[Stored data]
******************************

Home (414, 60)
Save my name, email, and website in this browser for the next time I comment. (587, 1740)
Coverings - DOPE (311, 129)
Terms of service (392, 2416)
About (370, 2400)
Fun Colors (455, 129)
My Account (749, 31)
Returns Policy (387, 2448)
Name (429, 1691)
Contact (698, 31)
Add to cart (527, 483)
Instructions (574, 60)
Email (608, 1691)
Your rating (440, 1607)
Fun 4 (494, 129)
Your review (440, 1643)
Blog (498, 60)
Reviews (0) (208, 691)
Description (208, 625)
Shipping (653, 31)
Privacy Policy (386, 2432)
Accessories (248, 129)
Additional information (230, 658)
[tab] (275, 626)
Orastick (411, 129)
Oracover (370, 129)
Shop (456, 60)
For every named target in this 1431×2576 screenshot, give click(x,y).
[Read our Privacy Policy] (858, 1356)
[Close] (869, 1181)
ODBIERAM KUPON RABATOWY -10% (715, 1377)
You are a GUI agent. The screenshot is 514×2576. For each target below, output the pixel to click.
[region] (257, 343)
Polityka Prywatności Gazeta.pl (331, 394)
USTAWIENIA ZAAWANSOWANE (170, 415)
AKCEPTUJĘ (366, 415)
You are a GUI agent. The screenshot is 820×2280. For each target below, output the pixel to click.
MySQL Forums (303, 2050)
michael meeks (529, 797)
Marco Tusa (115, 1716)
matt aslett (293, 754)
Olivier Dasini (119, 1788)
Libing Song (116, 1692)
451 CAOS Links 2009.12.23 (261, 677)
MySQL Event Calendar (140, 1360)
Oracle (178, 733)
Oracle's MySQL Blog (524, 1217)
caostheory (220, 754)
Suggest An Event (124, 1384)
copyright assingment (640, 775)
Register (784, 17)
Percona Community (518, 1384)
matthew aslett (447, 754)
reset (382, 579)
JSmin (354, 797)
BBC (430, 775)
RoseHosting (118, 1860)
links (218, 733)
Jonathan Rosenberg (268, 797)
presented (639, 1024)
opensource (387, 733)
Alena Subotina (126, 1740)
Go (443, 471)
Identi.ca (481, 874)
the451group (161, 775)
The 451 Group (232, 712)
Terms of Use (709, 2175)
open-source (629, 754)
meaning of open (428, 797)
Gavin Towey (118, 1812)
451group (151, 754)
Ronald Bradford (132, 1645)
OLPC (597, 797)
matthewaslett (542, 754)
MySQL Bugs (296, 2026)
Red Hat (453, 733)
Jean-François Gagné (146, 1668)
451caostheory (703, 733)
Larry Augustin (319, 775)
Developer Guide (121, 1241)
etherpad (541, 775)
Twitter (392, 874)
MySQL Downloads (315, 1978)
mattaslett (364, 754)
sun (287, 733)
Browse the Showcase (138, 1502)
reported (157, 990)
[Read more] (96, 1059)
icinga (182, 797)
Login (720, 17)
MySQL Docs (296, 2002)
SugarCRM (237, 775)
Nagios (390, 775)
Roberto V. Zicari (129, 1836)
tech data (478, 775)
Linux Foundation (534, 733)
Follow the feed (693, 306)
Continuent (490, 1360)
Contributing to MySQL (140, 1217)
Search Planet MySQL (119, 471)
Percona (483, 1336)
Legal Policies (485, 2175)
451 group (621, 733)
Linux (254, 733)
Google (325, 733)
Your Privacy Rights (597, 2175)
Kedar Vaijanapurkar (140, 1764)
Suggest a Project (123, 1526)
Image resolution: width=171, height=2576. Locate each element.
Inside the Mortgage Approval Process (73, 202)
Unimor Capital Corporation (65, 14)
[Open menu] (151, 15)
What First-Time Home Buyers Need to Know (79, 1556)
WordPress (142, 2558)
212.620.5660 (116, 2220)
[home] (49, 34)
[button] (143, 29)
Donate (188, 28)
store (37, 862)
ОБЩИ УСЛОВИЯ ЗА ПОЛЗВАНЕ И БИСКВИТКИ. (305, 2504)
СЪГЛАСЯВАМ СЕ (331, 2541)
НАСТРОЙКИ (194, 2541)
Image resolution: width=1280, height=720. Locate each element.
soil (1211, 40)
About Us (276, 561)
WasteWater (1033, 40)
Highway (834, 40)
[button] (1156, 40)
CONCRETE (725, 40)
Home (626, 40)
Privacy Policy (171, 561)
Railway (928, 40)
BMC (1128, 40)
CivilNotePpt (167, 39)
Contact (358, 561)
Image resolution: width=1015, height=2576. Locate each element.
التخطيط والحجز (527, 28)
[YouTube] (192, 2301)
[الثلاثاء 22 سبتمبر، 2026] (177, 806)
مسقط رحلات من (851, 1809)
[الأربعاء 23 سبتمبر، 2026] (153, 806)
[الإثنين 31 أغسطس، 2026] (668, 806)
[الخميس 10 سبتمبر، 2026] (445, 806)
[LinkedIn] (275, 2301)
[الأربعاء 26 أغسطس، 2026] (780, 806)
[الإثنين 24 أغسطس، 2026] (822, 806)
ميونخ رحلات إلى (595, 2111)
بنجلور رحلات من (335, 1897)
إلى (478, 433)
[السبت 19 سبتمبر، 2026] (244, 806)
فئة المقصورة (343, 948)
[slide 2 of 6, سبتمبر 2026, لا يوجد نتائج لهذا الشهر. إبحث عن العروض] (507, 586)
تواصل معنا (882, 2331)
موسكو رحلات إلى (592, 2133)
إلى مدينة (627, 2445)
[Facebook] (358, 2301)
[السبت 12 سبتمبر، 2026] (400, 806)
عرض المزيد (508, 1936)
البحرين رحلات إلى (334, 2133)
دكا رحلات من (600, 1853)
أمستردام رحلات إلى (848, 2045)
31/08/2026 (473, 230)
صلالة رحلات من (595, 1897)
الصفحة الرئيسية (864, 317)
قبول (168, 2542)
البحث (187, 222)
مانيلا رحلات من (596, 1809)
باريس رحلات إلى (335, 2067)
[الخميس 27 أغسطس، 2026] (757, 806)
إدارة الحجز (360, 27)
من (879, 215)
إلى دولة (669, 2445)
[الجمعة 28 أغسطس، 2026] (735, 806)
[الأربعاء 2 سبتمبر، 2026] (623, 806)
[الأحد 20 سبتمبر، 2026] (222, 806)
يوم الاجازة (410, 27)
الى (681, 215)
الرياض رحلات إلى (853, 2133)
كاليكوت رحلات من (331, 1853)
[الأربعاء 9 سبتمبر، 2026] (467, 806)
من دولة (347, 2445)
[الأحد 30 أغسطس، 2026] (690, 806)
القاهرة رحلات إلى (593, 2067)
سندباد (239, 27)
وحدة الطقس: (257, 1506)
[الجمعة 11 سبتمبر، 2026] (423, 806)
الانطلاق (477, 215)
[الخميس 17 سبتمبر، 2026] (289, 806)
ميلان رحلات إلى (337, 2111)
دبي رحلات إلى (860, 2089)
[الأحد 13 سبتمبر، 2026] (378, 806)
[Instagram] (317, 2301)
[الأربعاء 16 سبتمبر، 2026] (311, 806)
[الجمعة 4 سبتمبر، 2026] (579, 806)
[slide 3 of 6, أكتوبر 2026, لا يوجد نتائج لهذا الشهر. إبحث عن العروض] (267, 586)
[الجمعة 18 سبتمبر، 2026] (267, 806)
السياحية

******************************

Every line holding the string "resolution" should be copied here, so please find those lines in the data.

Image resolution: width=171, height=2576. Locate each element.
Image resolution: width=1280, height=720. Locate each element.
Image resolution: width=1015, height=2576. Locate each element.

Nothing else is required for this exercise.